Le théodolite ne se confond pas avec la lunette astronomique. Le critère qui tranche est la fonction décrite : le premier est un instrument de mesure angulaire, tandis que la seconde est attribuée à Digges comme instrument d'observation astronomique.
Pantometria et Tectonicum ne désignent pas le même traité. Le premier décrit notamment le théodolite et est commencé vers 1556 ; le second, publié en 1556, est consacré à la géométrie pratique.

Limites et pièges

L'expression « invention de la lunette astronomique » doit être lue comme une attribution historique. La source ne fournit ni démonstration d'une priorité exclusive ni description technique complète ; il faut donc conserver cette nuance au lieu d'en faire un fait absolu.
Une autre précaution concerne les dates.
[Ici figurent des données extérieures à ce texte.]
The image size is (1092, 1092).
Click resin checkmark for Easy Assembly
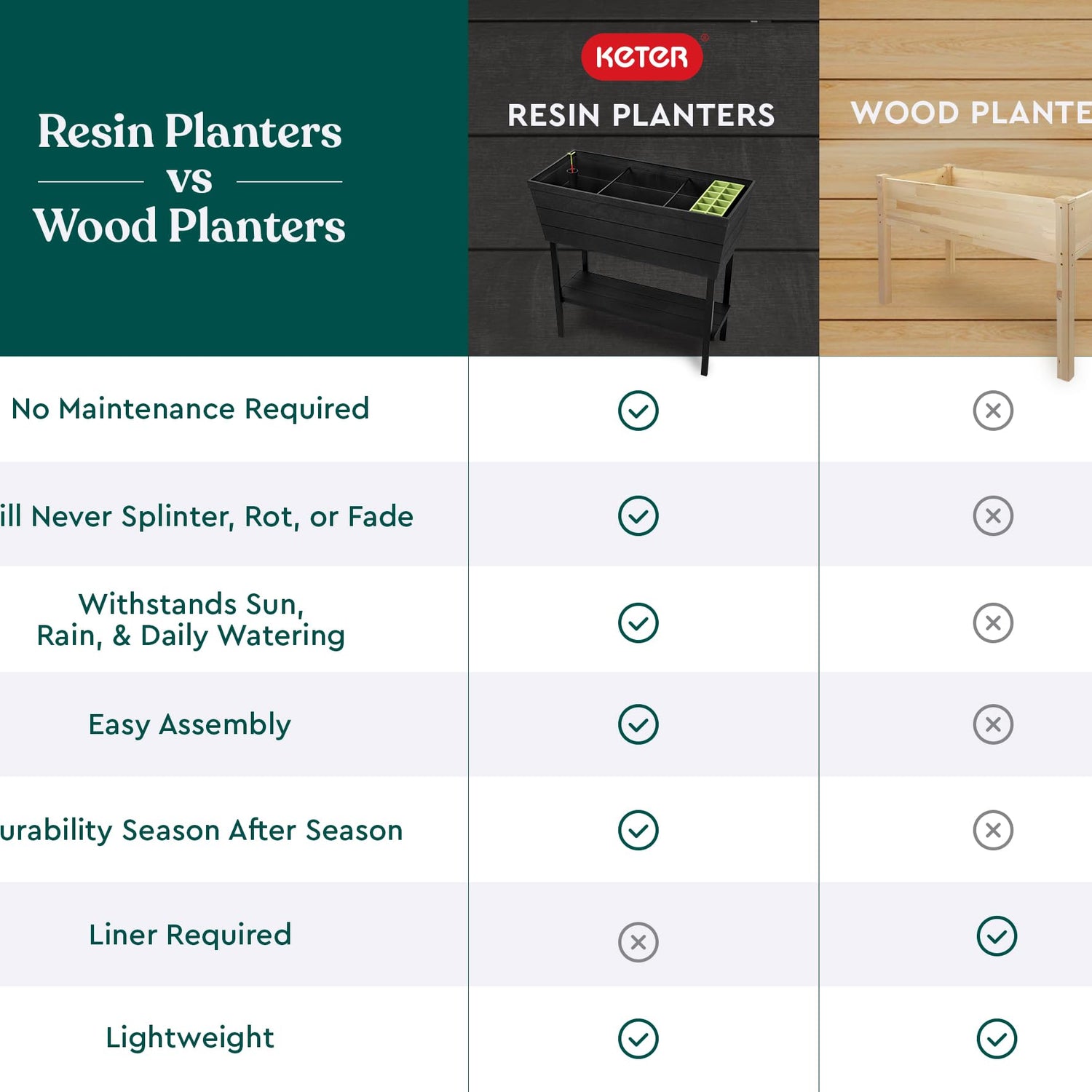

Pantometria est commencé vers 1556, alors que Tectonicum est publié en 1556 : ces deux repères ne décrivent ni le même événement ni le même degré de précision. Il ne faut pas présenter 1556 comme la date de publication certaine de Pantometria.
Enfin, les travaux posthumes ne sont pas tous des écrits nouveaux de Thomas Digges. La source indique qu'il a développé, annoté et publié une partie des travaux de son père ; il faut distinguer cette transmission de la rédaction initiale.

Pour aller plus loin

Un prolongement naturel consiste à étudier la circulation d'un savoir pratique : un calendrier, des observations météorologiques, une mesure angulaire et une méthode de cartographie répondent à des besoins différents, mais rendent les mathématiques visibles dans des usages concrets.
La transmission par Thomas Digges ouvre aussi une question d'histoire des sciences : lorsqu'un proche développe, annote et publie des travaux après la mort de leur auteur, l'œuvre que les lecteurs reçoivent est à la fois héritée et éditée.